• EXTRACTED INFORMATION:

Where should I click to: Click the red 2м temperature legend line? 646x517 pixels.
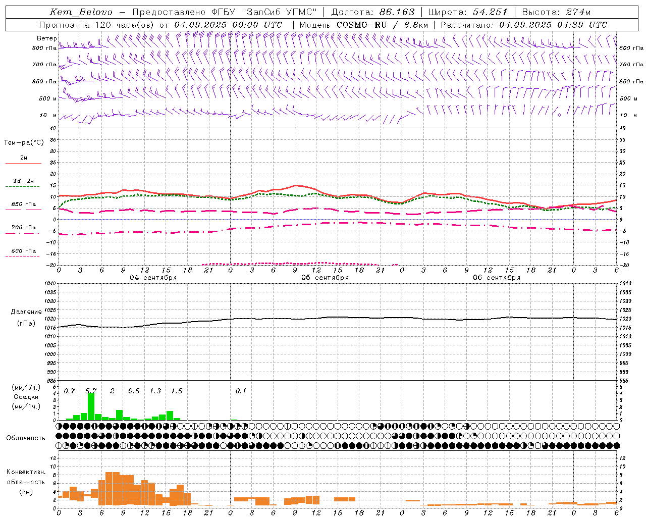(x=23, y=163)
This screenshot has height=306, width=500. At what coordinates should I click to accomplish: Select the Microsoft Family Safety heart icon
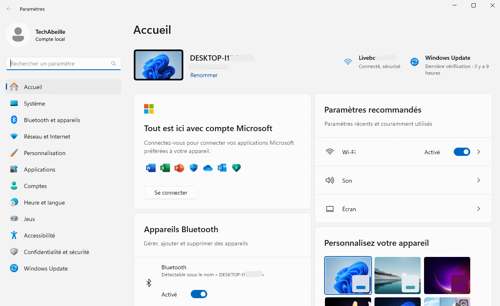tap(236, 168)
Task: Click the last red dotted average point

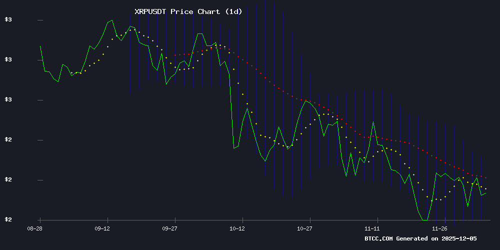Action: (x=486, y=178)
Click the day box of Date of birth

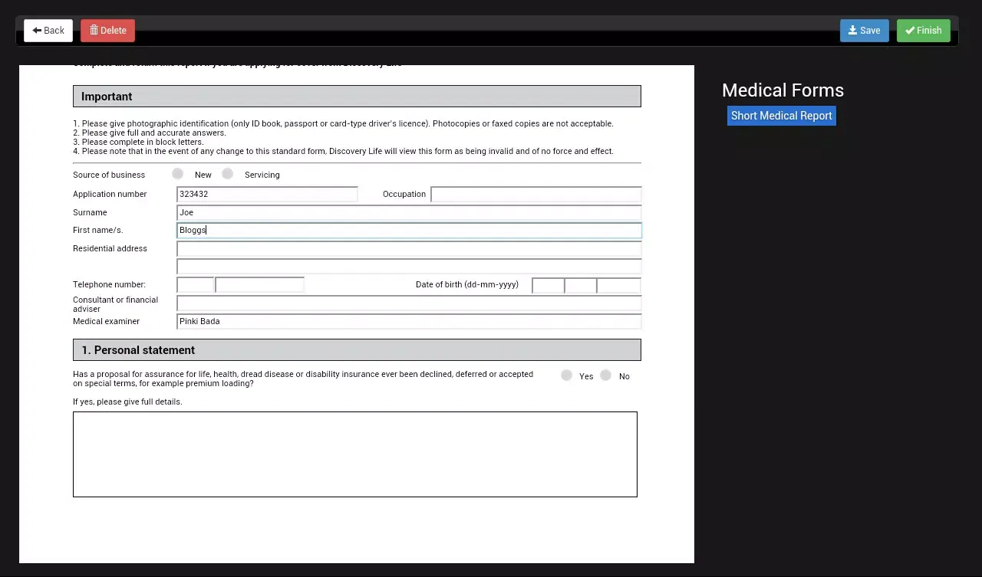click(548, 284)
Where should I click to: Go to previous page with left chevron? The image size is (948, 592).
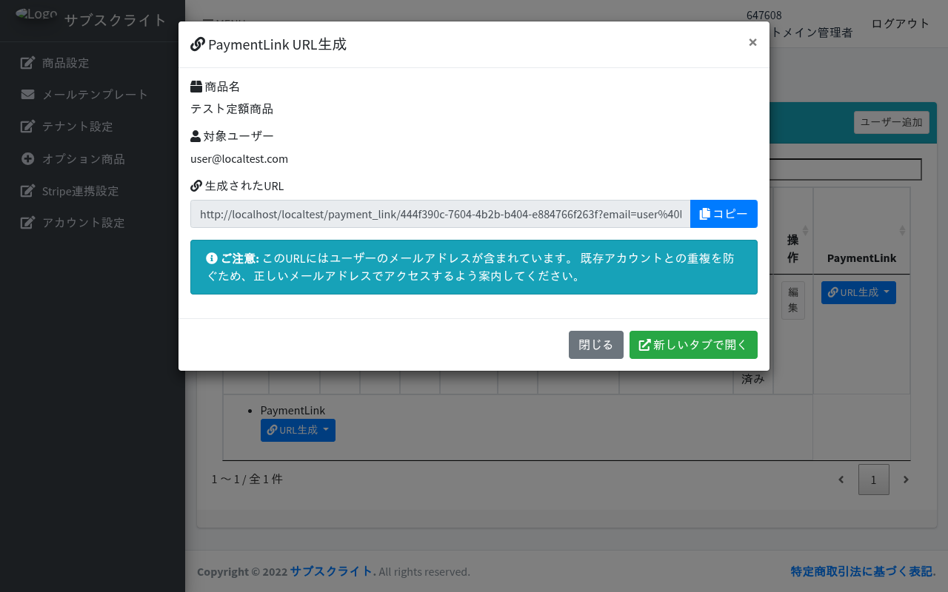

• DIRECTIONS FOR THIS TASK: Reproduce the lines from the one holding "This screenshot has" through the end of the entries above exactly, keeping both ends and dropping every picture.

• OUTPUT FOR THIS TASK:
This screenshot has height=306, width=500. At what coordinates should I click to accomplish: Select the Microsoft Family Safety heart icon
tap(236, 168)
Task: Click the last red dotted average point

Action: (x=486, y=178)
Click the day box of Date of birth

click(548, 284)
Where should I click to: Go to previous page with left chevron? The image size is (948, 592).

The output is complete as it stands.